Work to be completed: Print out the data below in full, exactly as written.

Stored records:
--

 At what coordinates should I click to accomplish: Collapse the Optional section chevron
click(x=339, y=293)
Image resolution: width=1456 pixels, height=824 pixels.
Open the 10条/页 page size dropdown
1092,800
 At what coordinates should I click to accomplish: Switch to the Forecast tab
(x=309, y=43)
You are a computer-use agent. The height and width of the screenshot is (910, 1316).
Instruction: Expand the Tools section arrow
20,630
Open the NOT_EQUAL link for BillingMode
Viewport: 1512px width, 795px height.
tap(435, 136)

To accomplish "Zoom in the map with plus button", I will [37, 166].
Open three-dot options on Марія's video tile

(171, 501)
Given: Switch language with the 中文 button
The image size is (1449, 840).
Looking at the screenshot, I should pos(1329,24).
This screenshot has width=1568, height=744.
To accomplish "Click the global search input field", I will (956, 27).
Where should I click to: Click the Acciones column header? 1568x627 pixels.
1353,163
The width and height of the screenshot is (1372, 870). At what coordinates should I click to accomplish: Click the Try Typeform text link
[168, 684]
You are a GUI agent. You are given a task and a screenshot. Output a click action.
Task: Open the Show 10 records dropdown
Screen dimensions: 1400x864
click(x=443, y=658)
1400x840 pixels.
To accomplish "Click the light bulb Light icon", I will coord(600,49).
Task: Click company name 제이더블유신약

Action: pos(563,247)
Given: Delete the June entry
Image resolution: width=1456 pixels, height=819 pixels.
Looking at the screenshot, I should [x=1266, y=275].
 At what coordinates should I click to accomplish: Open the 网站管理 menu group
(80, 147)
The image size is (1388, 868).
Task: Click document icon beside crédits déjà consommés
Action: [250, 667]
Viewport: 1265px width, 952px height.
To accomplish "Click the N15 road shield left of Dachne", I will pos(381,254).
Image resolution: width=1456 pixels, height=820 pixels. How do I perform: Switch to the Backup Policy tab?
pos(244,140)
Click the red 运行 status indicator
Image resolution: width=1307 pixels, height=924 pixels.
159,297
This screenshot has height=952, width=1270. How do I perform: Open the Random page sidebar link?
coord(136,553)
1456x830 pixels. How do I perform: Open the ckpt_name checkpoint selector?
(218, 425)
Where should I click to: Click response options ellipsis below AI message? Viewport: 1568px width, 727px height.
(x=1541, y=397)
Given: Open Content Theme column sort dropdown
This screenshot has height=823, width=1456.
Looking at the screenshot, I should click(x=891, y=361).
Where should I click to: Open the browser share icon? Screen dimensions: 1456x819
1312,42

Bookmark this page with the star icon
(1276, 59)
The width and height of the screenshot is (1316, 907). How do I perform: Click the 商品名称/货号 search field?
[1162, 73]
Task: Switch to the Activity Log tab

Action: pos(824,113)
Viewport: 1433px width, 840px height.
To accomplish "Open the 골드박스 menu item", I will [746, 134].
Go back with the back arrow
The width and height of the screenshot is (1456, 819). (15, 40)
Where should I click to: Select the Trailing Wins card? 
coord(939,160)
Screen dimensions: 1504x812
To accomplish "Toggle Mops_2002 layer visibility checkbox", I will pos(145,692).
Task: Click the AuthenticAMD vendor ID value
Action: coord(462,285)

--

Response to this exercise:
 At what coordinates should I click to accomplish: Collapse the Optional section chevron
click(x=339, y=293)
Image resolution: width=1456 pixels, height=824 pixels.
Open the 10条/页 page size dropdown
1092,800
 At what coordinates should I click to accomplish: Switch to the Forecast tab
(x=309, y=43)
You are a computer-use agent. The height and width of the screenshot is (910, 1316).
Instruction: Expand the Tools section arrow
20,630
Open the NOT_EQUAL link for BillingMode
Viewport: 1512px width, 795px height.
tap(435, 136)

To accomplish "Zoom in the map with plus button", I will [37, 166].
Open three-dot options on Марія's video tile

(171, 501)
Given: Switch language with the 中文 button
The image size is (1449, 840).
Looking at the screenshot, I should pos(1329,24).
This screenshot has width=1568, height=744.
To accomplish "Click the global search input field", I will (956, 27).
Where should I click to: Click the Acciones column header? 1568x627 pixels.
1353,163
The width and height of the screenshot is (1372, 870). At what coordinates should I click to accomplish: Click the Try Typeform text link
[168, 684]
You are a GUI agent. You are given a task and a screenshot. Output a click action.
Task: Open the Show 10 records dropdown
Screen dimensions: 1400x864
click(x=443, y=658)
1400x840 pixels.
To accomplish "Click the light bulb Light icon", I will coord(600,49).
Task: Click company name 제이더블유신약

Action: pos(563,247)
Given: Delete the June entry
Image resolution: width=1456 pixels, height=819 pixels.
Looking at the screenshot, I should [x=1266, y=275].
 At what coordinates should I click to accomplish: Open the 网站管理 menu group
(80, 147)
The image size is (1388, 868).
Task: Click document icon beside crédits déjà consommés
Action: [250, 667]
Viewport: 1265px width, 952px height.
To accomplish "Click the N15 road shield left of Dachne", I will pos(381,254).
Image resolution: width=1456 pixels, height=820 pixels. How do I perform: Switch to the Backup Policy tab?
pos(244,140)
Click the red 运行 status indicator
Image resolution: width=1307 pixels, height=924 pixels.
159,297
This screenshot has height=952, width=1270. How do I perform: Open the Random page sidebar link?
coord(136,553)
1456x830 pixels. How do I perform: Open the ckpt_name checkpoint selector?
(218, 425)
Where should I click to: Click response options ellipsis below AI message? Viewport: 1568px width, 727px height.
(x=1541, y=397)
Given: Open Content Theme column sort dropdown
This screenshot has height=823, width=1456.
Looking at the screenshot, I should click(x=891, y=361).
Where should I click to: Open the browser share icon? Screen dimensions: 1456x819
1312,42

Bookmark this page with the star icon
(1276, 59)
The width and height of the screenshot is (1316, 907). How do I perform: Click the 商品名称/货号 search field?
[1162, 73]
Task: Switch to the Activity Log tab

Action: pos(824,113)
Viewport: 1433px width, 840px height.
To accomplish "Open the 골드박스 menu item", I will [746, 134].
Go back with the back arrow
The width and height of the screenshot is (1456, 819). (15, 40)
Where should I click to: Select the Trailing Wins card? 
coord(939,160)
Screen dimensions: 1504x812
To accomplish "Toggle Mops_2002 layer visibility checkbox", I will pos(145,692).
Task: Click the AuthenticAMD vendor ID value
Action: coord(462,285)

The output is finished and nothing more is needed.